**Instruction**
Count the lines in the data below that contain the word "Point", and reply with the number alone.

━━━━━ Source data ━━━━━

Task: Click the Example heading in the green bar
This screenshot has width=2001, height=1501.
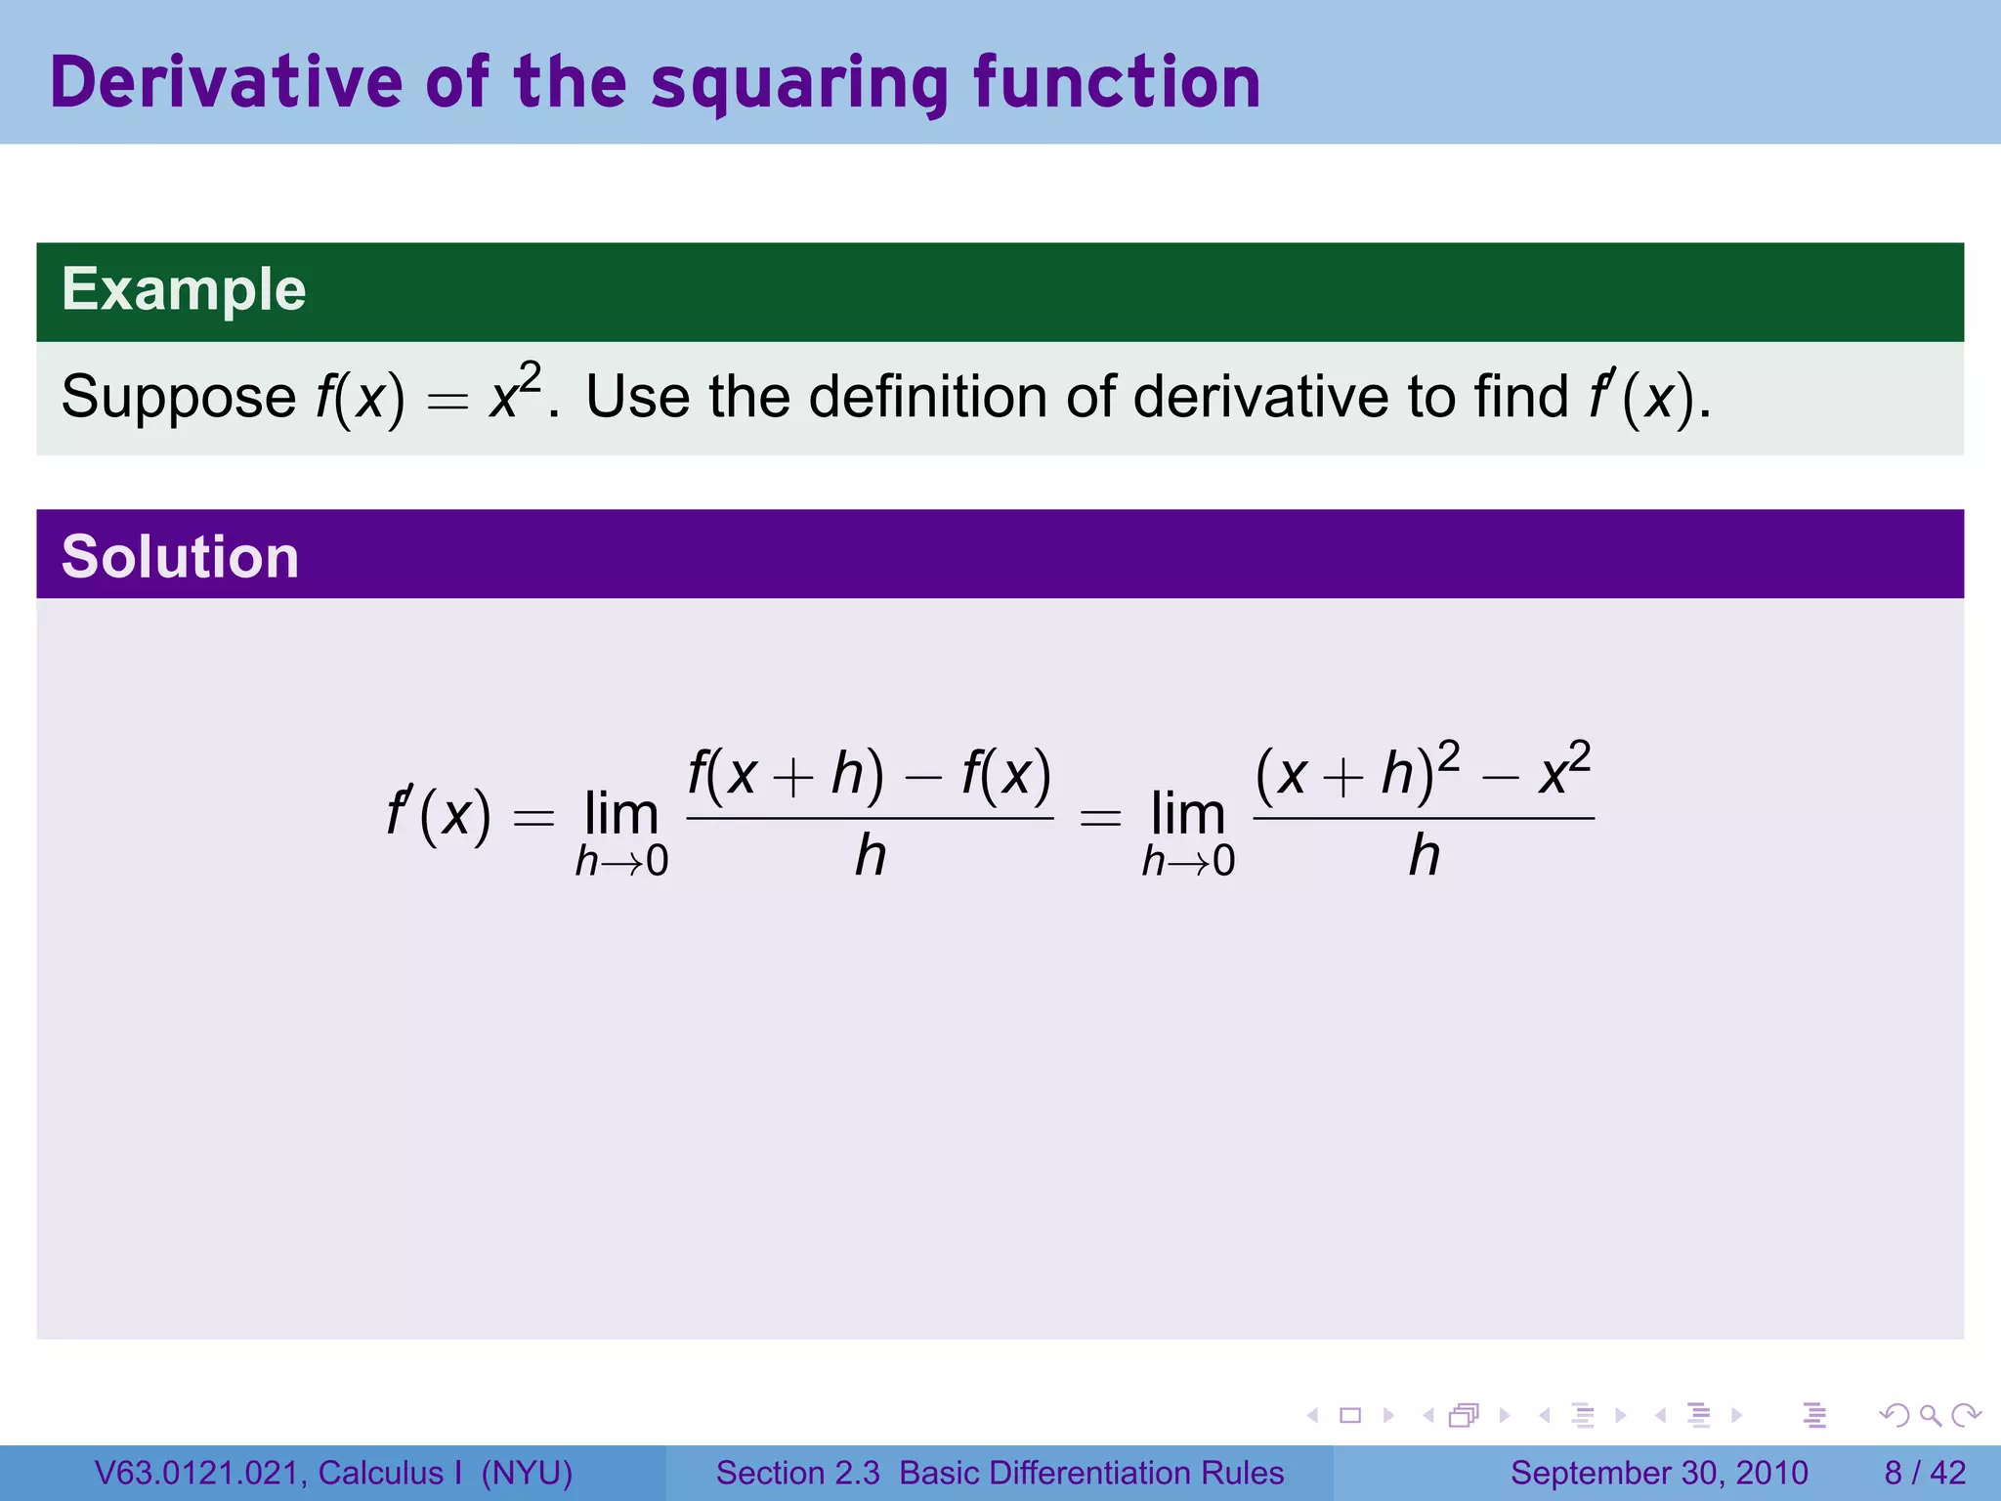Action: click(x=184, y=289)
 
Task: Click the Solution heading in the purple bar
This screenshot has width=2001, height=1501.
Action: click(x=180, y=556)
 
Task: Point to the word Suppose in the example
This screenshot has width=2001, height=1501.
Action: click(x=178, y=398)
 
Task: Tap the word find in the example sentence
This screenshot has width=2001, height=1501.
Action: click(x=1521, y=396)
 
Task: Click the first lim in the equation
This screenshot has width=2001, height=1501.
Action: click(x=621, y=814)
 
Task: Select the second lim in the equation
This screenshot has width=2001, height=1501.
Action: click(x=1188, y=814)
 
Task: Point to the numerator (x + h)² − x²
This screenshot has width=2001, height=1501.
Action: click(x=1423, y=772)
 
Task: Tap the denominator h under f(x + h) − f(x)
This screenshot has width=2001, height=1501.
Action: click(x=871, y=856)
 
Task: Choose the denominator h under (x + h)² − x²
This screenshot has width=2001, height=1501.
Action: click(x=1424, y=856)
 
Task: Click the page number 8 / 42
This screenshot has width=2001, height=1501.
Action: click(x=1925, y=1473)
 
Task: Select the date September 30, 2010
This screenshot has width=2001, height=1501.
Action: click(x=1659, y=1473)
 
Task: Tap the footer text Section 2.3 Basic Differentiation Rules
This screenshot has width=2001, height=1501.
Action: click(x=1000, y=1473)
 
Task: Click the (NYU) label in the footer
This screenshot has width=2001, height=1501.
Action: click(x=527, y=1473)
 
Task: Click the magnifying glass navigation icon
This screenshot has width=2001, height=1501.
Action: click(x=1930, y=1415)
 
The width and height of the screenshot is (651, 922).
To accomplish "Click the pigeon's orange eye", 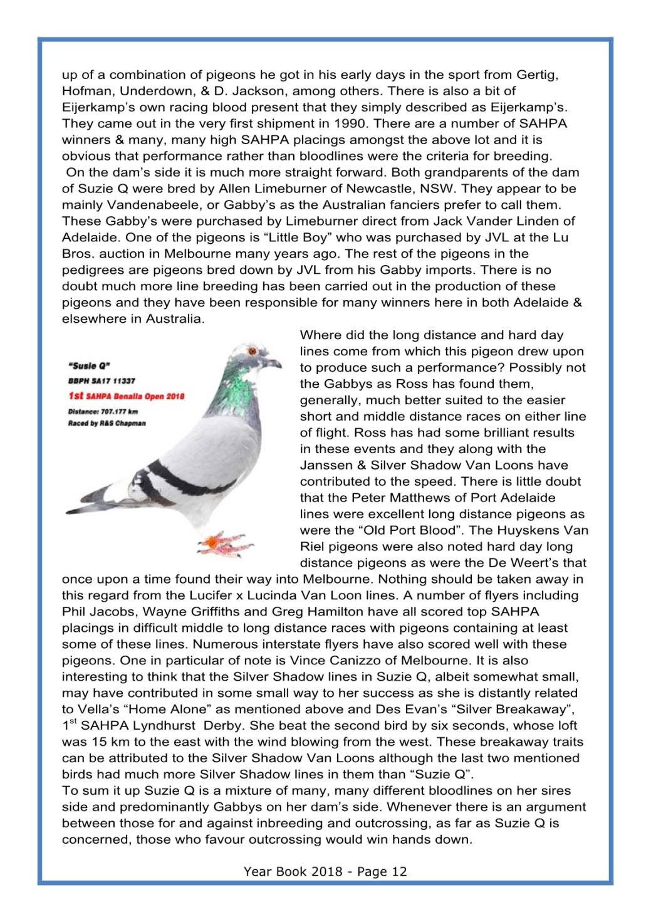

━━━━━

**Reply**
2